Entries taken from a collection:
********************

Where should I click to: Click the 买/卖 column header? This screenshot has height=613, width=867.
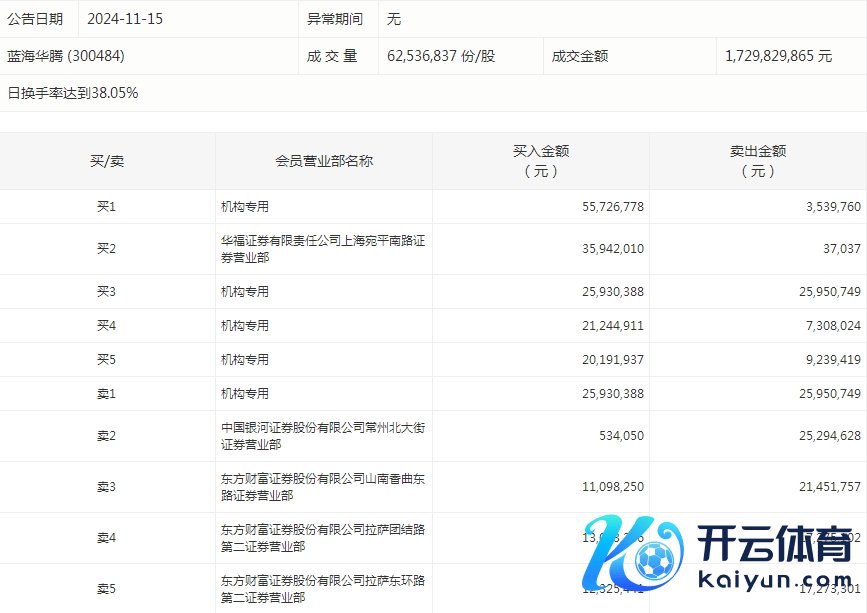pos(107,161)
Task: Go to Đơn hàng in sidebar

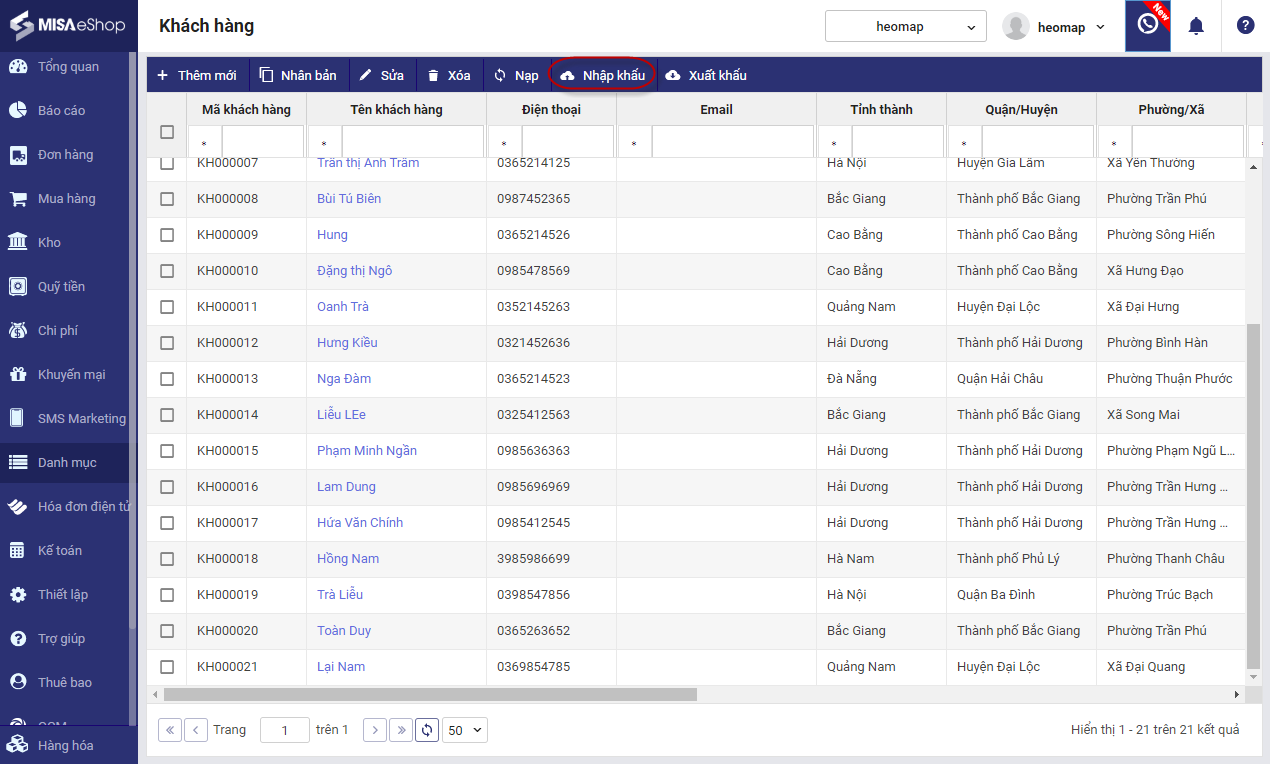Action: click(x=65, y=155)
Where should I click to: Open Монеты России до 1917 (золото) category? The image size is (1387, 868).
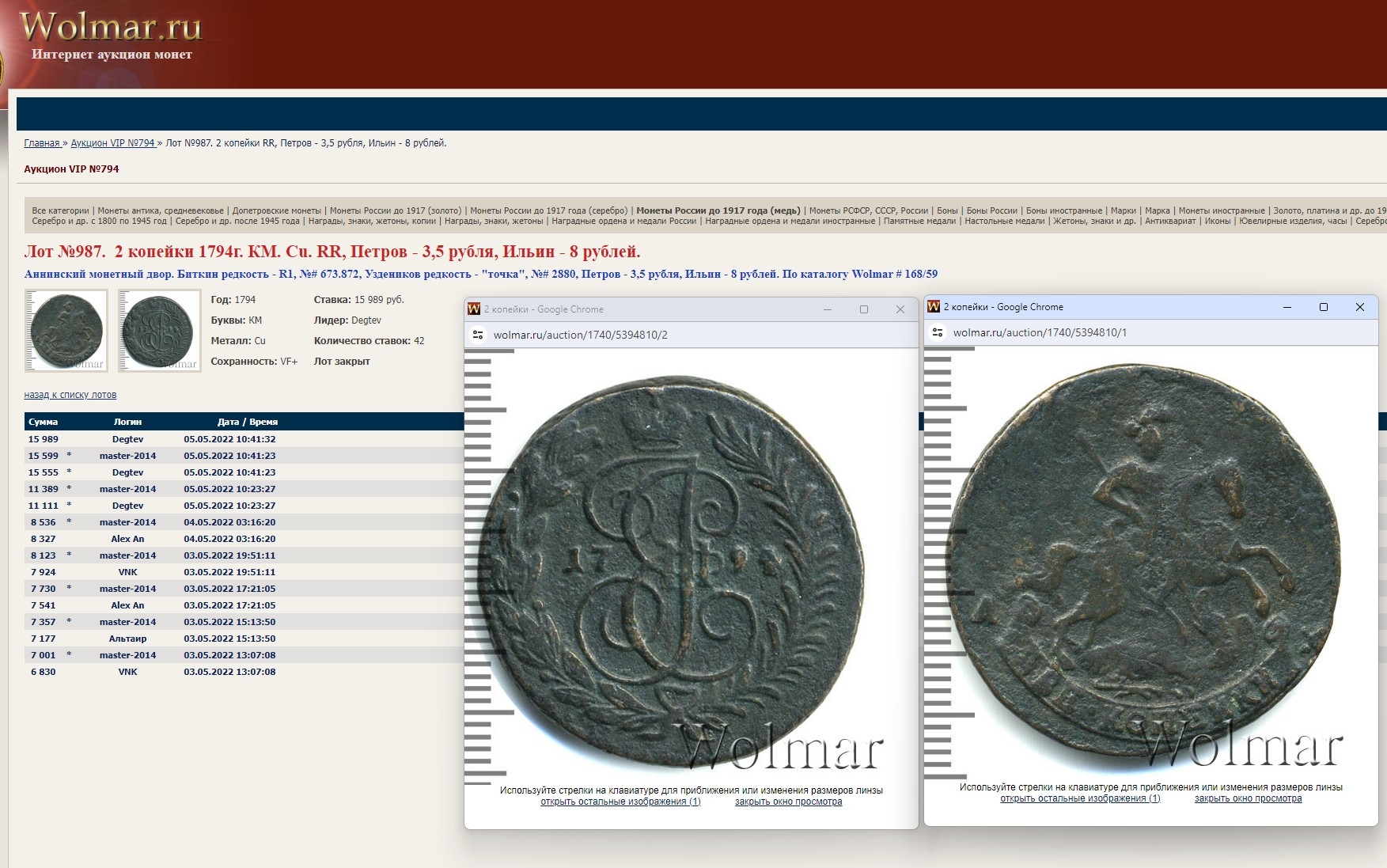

********************

## ACTIVITY
Each record must appear again exactly as written above, without its pictures.

## SOLUTION TO THIS PROBLEM
Where should I click to: Click the 买/卖 column header? This screenshot has height=613, width=867.
pos(107,161)
Task: Go to Đơn hàng in sidebar

Action: click(x=65, y=155)
Where should I click to: Open Монеты России до 1917 (золото) category? The image size is (1387, 868).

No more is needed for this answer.